L’adjudant K.K.D. paie cher un acte de racket commis dans l’exercice de ses fonctions. À l’issue de l’audience du Tribunal militaire d’Abidjan du 4 juin 2026, ce sous-officier supérieur a été reconnu coupable d’extorsion de fonds et de violation de consigne, sur le fondement des articles 474, 484 et 559 du Code pénal.
Le tribunal l’a condamné à cinq ans d’emprisonnement ferme, à une amende de 500 000 FCFA et a ordonné la publication de la décision dans les casernes sur toute l’étendue du territoire national. Un mandat de dépôt a également été décerné à son encontre, entraînant son incarcération immédiate.
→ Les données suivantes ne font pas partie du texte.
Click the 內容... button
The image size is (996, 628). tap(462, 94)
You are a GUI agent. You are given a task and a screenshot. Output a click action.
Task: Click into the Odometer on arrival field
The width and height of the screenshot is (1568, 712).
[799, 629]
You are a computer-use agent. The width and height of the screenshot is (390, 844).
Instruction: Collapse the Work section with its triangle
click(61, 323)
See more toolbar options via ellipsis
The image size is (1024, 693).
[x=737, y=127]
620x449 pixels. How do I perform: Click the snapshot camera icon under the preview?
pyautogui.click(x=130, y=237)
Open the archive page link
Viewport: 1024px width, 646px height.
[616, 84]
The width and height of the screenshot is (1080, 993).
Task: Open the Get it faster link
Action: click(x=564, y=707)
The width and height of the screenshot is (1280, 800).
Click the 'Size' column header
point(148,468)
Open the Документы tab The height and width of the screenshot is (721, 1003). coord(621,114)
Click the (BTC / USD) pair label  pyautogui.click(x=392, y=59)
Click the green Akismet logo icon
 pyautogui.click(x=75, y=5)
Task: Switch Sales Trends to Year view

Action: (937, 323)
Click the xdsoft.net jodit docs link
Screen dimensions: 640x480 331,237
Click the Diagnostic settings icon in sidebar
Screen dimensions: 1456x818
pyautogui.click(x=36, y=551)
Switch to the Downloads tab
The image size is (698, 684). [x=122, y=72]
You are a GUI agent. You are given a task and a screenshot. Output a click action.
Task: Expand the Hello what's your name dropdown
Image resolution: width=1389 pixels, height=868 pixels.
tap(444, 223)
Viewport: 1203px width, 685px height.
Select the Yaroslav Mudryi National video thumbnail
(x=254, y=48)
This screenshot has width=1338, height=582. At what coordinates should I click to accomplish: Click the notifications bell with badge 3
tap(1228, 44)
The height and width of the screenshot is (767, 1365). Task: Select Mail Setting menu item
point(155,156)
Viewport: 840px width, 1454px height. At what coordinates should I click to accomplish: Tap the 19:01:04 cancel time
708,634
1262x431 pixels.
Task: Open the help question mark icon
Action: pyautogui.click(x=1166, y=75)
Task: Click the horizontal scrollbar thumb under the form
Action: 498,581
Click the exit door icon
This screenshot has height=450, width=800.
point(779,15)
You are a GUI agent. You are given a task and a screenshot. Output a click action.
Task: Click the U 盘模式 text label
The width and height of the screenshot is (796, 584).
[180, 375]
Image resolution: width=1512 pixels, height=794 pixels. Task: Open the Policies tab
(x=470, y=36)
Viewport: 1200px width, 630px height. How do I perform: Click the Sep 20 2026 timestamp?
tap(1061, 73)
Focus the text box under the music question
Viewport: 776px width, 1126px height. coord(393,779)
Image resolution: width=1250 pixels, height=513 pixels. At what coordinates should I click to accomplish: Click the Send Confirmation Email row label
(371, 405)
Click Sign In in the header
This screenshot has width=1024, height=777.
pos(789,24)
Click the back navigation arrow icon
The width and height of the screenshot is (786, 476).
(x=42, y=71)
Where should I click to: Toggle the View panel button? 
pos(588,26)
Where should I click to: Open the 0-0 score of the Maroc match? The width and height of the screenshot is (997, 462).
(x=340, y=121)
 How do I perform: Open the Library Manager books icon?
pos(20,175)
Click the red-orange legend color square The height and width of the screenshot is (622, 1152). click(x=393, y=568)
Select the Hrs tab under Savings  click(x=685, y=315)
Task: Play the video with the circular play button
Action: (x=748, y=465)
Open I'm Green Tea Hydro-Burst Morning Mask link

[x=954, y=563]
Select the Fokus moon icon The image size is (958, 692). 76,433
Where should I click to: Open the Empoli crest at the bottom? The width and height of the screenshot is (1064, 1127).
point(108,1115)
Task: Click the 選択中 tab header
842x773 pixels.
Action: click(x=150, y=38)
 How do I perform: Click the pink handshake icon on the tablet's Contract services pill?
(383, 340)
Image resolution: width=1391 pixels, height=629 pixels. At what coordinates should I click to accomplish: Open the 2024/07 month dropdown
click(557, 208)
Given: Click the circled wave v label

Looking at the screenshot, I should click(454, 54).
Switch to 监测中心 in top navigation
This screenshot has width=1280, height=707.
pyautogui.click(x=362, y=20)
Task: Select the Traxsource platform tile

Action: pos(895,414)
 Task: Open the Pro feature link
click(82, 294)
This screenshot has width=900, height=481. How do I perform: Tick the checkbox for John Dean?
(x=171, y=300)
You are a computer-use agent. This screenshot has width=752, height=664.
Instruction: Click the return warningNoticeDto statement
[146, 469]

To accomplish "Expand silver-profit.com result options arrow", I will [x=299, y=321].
Les faits remontent au 16 janvier 2026. Selon les éléments du dossier, l’adjudant K.K.D. avait installé un poste de contrôle sans autorisation régulière et sans disposer des carnets de contraventions réglementaires. Au cours de cette opération, il a interpellé deux motocyclistes circulant sans casque.
Des agents chargés de lutter contre les pratiques de racket ont procédé à des enregistrements vidéo de la scène. Les investigations ont permis d’établir qu’une somme de 5 000 FCFA avait été remise au militaire à l’issue de son intervention.
À la barre, le prévenu a reconnu avoir reçu l’argent. Il a toutefois expliqué qu’après avoir décidé d’immobiliser la motocyclette des contrevenants, ces derniers lui auraient demandé de faire preuve de clémence en lui proposant de l’argent. Selon lui, il aurait finalement accepté les 5 000 FCFA par compassion, après de longues discussions.
Une ligne de défense que le tribunal n’a pas suivie. Les juges ont estimé qu’un agent chargé de faire respecter la loi ne saurait percevoir de l’argent en dehors des procédures légalement prévues, encore moins à la suite d’un marchandage imposé à des usagers en situation d’infraction.